Una muerte perfecta interrumpida
Johan organiza Ruhenheim para que la población se mate y Tenma termine disparándole. Un padre ebrio rompe el guion cuando protege a su hijo y hiere a Johan en la cabeza. El hombre que diseñó su propia muerte vuelve a convertirse en el paciente que yace ante el mismo cirujano.
La operación después del arrepentimiento
En 1986 Tenma ignoraba el futuro. Esta vez conoce asesinatos, manipulaciones y víctimas. Aun así trata una herida. No absuelve a Johan ni borra lo ocurrido; protege una frontera profesional: la medicina no se transforma en tribunal ni el cirujano en ejecutor.

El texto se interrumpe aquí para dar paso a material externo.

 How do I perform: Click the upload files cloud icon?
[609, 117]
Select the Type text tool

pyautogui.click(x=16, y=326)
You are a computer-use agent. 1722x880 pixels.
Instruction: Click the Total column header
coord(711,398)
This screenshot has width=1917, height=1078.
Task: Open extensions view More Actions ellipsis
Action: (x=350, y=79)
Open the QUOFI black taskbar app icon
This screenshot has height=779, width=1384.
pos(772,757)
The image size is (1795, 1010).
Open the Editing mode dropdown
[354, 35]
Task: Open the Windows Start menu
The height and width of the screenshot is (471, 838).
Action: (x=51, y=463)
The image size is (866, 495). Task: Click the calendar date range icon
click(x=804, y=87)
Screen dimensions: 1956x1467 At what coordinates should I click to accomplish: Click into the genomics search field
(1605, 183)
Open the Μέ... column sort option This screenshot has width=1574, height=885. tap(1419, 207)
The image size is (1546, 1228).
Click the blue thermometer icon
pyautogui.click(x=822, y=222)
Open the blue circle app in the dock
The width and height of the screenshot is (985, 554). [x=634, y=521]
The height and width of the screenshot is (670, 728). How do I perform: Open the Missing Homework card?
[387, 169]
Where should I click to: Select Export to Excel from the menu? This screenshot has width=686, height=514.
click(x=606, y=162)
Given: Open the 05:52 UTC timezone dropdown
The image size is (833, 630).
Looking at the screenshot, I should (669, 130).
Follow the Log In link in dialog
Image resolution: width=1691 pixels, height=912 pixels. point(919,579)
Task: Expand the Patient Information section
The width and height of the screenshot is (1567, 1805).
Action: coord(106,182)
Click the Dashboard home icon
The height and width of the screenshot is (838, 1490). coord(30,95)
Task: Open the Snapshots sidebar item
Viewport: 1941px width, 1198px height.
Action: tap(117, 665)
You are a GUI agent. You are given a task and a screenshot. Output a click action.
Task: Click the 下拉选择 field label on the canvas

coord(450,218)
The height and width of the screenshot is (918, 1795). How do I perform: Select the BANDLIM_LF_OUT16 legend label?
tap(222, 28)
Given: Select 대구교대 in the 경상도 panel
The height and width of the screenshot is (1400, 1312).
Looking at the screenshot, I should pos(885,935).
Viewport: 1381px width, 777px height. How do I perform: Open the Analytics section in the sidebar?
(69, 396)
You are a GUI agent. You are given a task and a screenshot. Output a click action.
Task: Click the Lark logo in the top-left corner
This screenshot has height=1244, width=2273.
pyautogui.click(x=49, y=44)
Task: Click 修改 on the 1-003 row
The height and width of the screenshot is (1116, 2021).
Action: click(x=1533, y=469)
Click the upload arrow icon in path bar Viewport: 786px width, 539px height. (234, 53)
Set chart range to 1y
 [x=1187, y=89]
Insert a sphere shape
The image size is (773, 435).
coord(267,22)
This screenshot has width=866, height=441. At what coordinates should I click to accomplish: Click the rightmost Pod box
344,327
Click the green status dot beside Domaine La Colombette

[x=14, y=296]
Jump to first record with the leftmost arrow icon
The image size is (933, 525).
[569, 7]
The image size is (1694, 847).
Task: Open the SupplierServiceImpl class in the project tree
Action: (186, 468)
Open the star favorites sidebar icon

La igualdad no predice bondad
Si la atención depende de la probabilidad de que el salvado sea buena persona, el hospital vuelve a jerarquizar vidas: cambia el cargo público por una previsión moral. La igualdad de Tenma no promete que todas las vidas produzcan el mismo resultado. Limita el poder del médico para dejar morir al paciente que desaprueba.
La cama vacía
Tenma visita a Johan, le cuenta algo sobre su verdadero nombre y luego la cama aparece vacía. La obra no garantiza fuga, recuperación ni redención. Al negarse a premiar la segunda operación con un final limpio, devuelve la próxima acción a Johan. El valor de salvar no recibe un certificado retrospectivo del resultado.